Beautiful ❤️ Susie !!! Thank you for sharing 💕
Susie – To say you are an amazingly incredible lady is such an understatement! You are a true inspiration…in both your good times and bad. You are 1 in 7.7 billion (yep…I just looked it up and that’s what Dr. Google says is the current number of people on Earth). I thank God for you!
To all who are reading this – Susie is the real deal! She is one of the very best humans I have ever known. The world is better because she is in it.
Always reach for adventure and live your gift!
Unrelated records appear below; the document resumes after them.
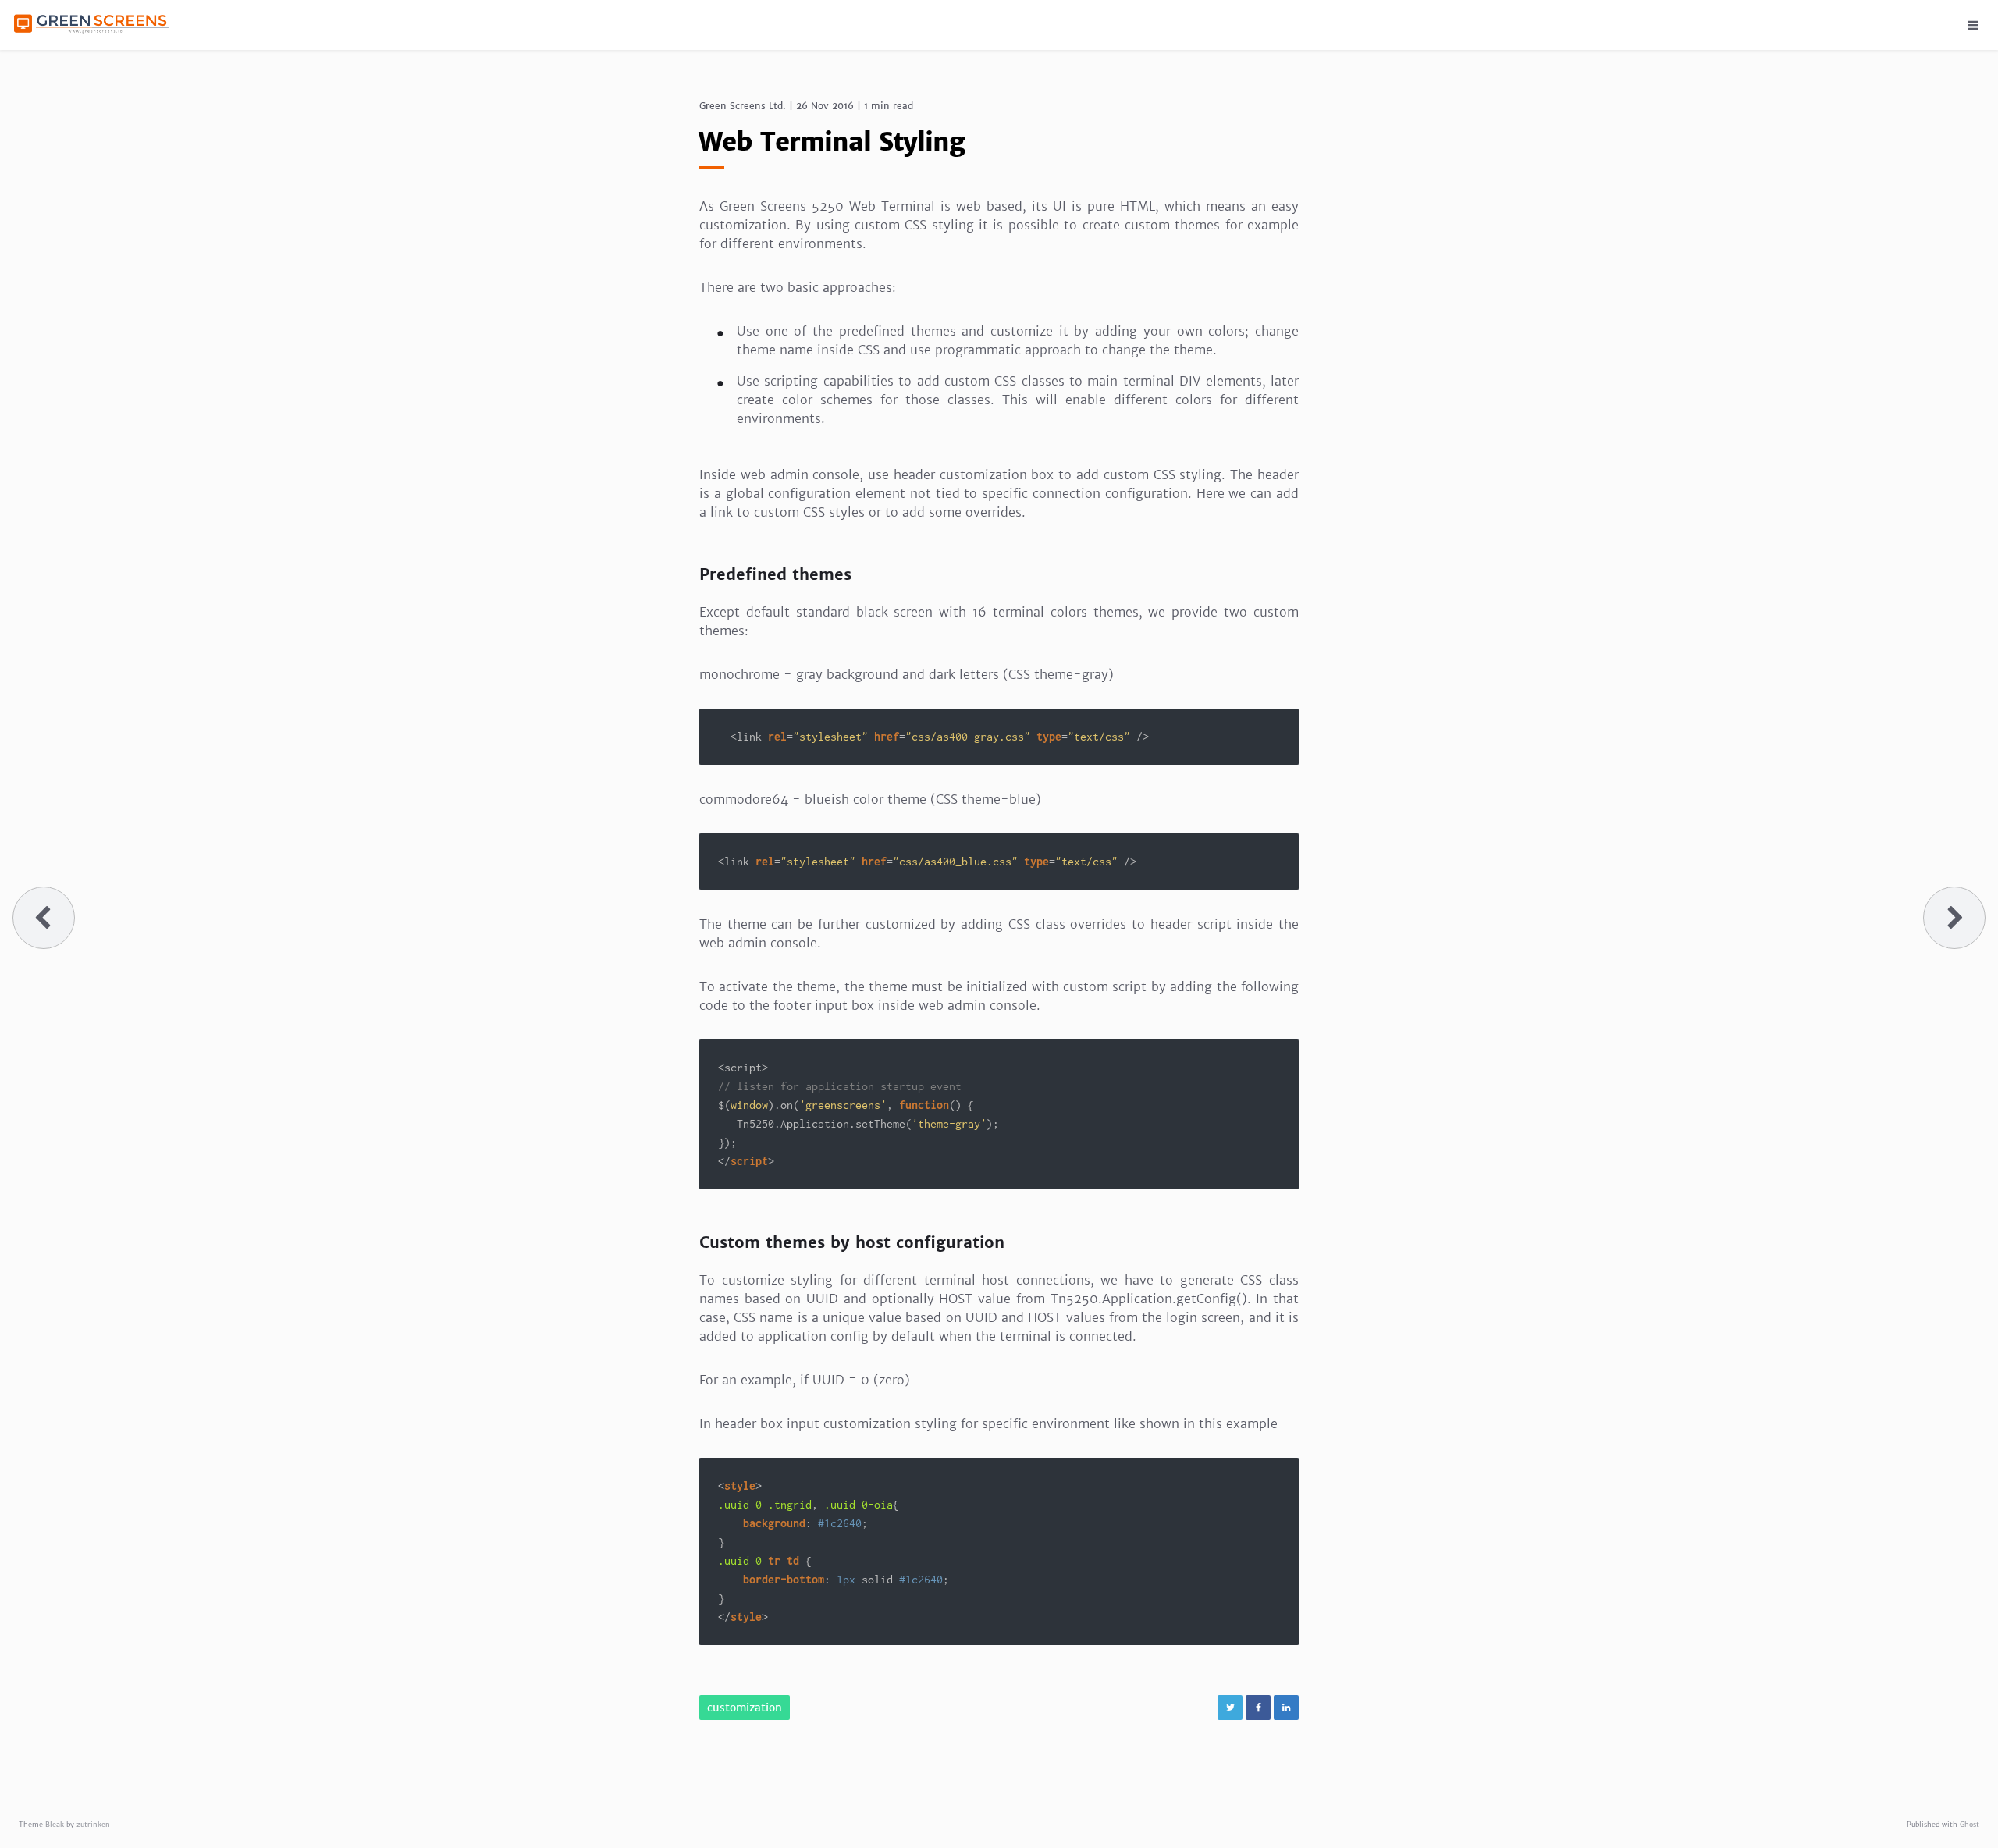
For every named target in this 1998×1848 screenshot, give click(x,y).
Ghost (1969, 1824)
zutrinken (93, 1824)
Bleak (54, 1824)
Susie, I love you. I love how you see all the hard and the yuck and you choose joy in it all. Your precious parents have passed on a great legacy and you are spreading that fire to your boys. Thank you for walking the undesirable difficult path with me and seeing the beauty in it. You are a gift to so many people!♥️
Hey Susie and Cami! I’m finally here, reading, and it’s looking to be a long night for me (0115 CST). I don’t get a lot of quiet time and I’m embracing the peace of a sleeping house! Sus- I remember this time in your life…feeling completely helpless in supporting you through your dad’s death. We’re now coming up on the first anniversary of my dad’s death, and your mom’s, as well. While I didn’t share the same kind of relationship with my dad, his absence affects me greatly, and I delighted in reading about the impact your dad’s presence has continued to have on your life. I am proud to have witnessed your #quietbadassery as you’ve continued to make your parents proud. Sending love and light your way, friend!